Pittsburgh’s LGBTQ, Civil Rights Groups Gear Up To Protest Trump Visit

Numerous protests are planned for Tuesday in Pittsburgh, as leaders grapple with an unwelcome visit from a president who was explicitly asked to stay away from the city still mourning an anti-Semitic attack on a synagogue there. Tuesday is the day funerals begin for the 11 members of the Tree of Life synagogue in Squirrel Hill who were gunned down during a mass shooting Saturday that was inspired by both anti-Semitic and anti-immigration hatred.

President Trump and First Lady Melania Trump are expected to arrive in Pittsburgh today at 3:45pm, in defiance of local political leaders, synagogue staff, and the local community. The city’s mayor, Bill Peduto, said Tuesday the city does not have sufficient public safety resources to both protect the funerals and prepare for a presidential visit.

“If the president is looking to come to Pittsburgh, I would ask that he not do so while we are burying the dead,” Mayor Peduto said, according to local news station WPXI.
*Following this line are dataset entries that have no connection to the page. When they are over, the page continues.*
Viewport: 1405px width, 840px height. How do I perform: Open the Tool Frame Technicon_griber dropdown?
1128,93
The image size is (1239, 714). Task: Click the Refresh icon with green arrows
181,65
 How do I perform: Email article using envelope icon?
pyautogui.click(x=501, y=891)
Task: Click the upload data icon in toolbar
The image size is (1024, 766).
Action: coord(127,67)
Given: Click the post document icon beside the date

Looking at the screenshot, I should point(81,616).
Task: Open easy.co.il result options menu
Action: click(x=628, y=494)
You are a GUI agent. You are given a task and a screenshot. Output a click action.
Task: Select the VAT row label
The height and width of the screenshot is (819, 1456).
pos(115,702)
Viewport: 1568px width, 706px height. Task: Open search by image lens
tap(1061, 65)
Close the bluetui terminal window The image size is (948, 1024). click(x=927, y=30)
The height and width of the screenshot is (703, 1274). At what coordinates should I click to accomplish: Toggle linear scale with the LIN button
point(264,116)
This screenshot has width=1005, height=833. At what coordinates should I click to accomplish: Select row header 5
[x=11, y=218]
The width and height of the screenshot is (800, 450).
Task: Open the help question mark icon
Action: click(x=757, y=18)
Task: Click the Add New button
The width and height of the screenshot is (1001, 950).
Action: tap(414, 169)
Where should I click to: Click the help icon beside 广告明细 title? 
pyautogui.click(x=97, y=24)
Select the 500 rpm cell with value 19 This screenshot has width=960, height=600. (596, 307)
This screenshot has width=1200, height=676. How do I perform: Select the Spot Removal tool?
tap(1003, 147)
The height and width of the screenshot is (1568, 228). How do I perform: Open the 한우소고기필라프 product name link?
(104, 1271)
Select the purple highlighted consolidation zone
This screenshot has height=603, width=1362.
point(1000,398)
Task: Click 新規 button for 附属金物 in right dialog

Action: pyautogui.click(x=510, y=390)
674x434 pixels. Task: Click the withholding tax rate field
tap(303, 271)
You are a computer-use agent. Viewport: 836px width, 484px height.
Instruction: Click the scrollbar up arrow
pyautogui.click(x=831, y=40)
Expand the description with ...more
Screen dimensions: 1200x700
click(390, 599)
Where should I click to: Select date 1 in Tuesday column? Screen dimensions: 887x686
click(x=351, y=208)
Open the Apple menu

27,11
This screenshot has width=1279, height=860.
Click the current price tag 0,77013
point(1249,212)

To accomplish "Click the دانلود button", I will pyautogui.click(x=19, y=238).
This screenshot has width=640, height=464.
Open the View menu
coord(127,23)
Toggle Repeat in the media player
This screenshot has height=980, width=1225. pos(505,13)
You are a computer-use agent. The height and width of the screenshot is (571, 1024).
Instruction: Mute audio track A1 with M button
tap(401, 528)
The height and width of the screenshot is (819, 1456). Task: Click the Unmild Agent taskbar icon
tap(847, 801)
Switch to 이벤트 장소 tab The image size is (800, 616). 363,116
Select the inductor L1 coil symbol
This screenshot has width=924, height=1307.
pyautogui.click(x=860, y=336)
Both the mayor and Pennsylvania governor Tom Wolf announced they will not meet with Trump upon his visit. A spokesperson for Wolf told WPXI the governor’s decision was based on respect for the victims’ families, who told him they do not want Trump in town during the Tuesday funerals.

The city itself appears enraged by Trump’s decision to flout its wishes, with rallies and protests poised to fill the streets even on the day funerals begin for the 11 people killed on Saturday.

“President Trump’s words, actions and policies have espoused and emboldened the type of violence and hatred our community so tragically endured with the massacre of 11 Jews in their place of worship,” reads a Facebook event description on a page for the ‘Stand Together in Solidarity’ protest, which over 1,300 people have pledged to attend at 4pm.

An event page for another protest rally at 3pm — organized by several leftist Jewish groups, like the anti-Israeli occupation movement IfNotNow and local queer organization Nightshade Pittsburgh — refers to Trump as the “enabler-in-chief,” tying the rise of anti-Semitism and white supremacism to the president’s “rhetoric and policies.”

And a description for a rally from 4pm-6pm organized by the Pittsburgh LGBTQ nonprofit Delta Foundation, Pittsburgh’s Women’s March chapter, Bend The Arc Jewish Action Network, and more says that President Trump will only be “welcome here when you fully denounce white nationalism.”